**Extract to read:**
□ □ □ □ □

With Execution Set for April 27, Melissa Lucio Files Appeal – Even Jurors Who Found Lucio Guilty Have Doubts, Call for New Trial

Death row inmate Melissa Lucio appears in this image from the film “The State of Texas vs. Melissa.” (Courtesy: Sabrina Van Tassel)

By Daniella Espinoza and Nora Dahl

BROWNSVILLE, TX – Attorneys for Melissa Lucio—scheduled to be executed April 27—have filed a motion to withdraw or modify her execution date in the 138th Judicial District Court of Cameron County.

The filings asserts that Melissa was wrongfully convicted and sentenced to death for the accidental death of her two-year-old daughter, Mariah.

Melissa, a Mexican-American from the Rio Grande Valley, is on death row despite forensic and eyewitness evidence that her daughter died from a head injury she suffered in a fall. Mariah’s death was a tragic accident, not a murder, claim her lawyers.

“Police immediately jumped to the conclusion that Mariah had been murdered and never considered medical and scientific evidence that could have established Mariah died after an accidental fall,” said Vanessa Potkin, Director of Special Litigation at the Innocence Project, and one of Melissa’s attorneys.

“While pregnant with twins, Melissa was subjected to a five-hour, late-night and aggressive interrogation until, physically and emotionally exhausted, she agreed to say, ‘I guess I did it.’ Melissa suffered a lifetime of sexual abuse—starting when she was only six years old—and domestic violence, which made her especially vulnerable to the police’s coercive interrogation tactics.”

Melissa Lucio’s story—assert her supporters and lawyers—is like that of many marginalized women of color within the carceral state. Like many women, Melissa grew up in a constant state of survival; having to manage life’s issues while coping with an extensive history of abuse.

According to her lawyers, Melissa’s daughter Mariah suffered fatal injuries after an accidental fall from the outdoor stairs of their apartment. According to news outlets, “Mariah’s injuries did not appear life-threatening, but two days later she fell asleep… and never woke up.”

While Melissa has expressed her regrets for not taking her daughter to get medical care as soon as the incident happened, supporters claim she is “not guilty of murder” and “at most, a charge of neglect was more appropriate for Melissa than murder.”

Her lawyers charge it is important to note that Melissa’s fate was seemingly sealed even before an initial autopsy. In an application for clemency, it was stated that the State’s Medical Examiner Dr. Farley let external biases get in the way of a fair assessment.

Specifically, the application asserts that “[The State’s Medical Examiner] Dr. Farley, who was told going into the autopsy that Melissa had ‘confessed’ to abusing Mariah, and who was accompanied in the autopsy suite by two of the interrogating officers, assumed everything she observed was evidence of abuse and ignored all evidence to the contrary.”

In addition to the autopsy, Melissa was also the victim of various manipulative tools used by investigators, claim her lawyers.

During the five hours-long interrogation, despite Melissa maintaining her innocence “over 100 times,” (with a combination of “86 [verbal instances] and 26 [non-verbal instances]”), police did not stop questioning until they gained a confession.

Taken together, variables such as the ones mentioned above are believed to be the basis for a new trial, according to the petition.

□ □ □ □ □

**Dataset section:**
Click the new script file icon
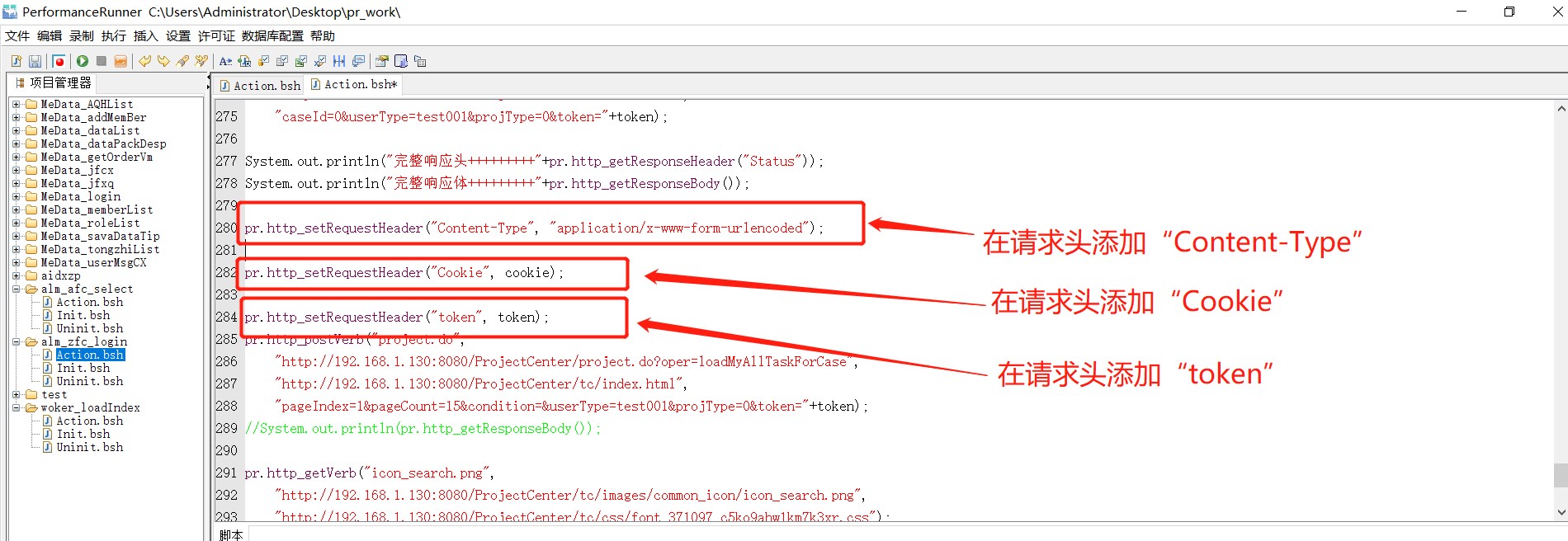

□ □ □ □ □

**Goal of the exercise:**
Copy the article on Melissa Lucio's appeal word for word, starting at the words "During the five" and stopping after "gained a confession.".

**Task result:**
During the five hours-long interrogation, despite Melissa maintaining her innocence “over 100 times,” (with a combination of “86 [verbal instances] and 26 [non-verbal instances]”), police did not stop questioning until they gained a confession.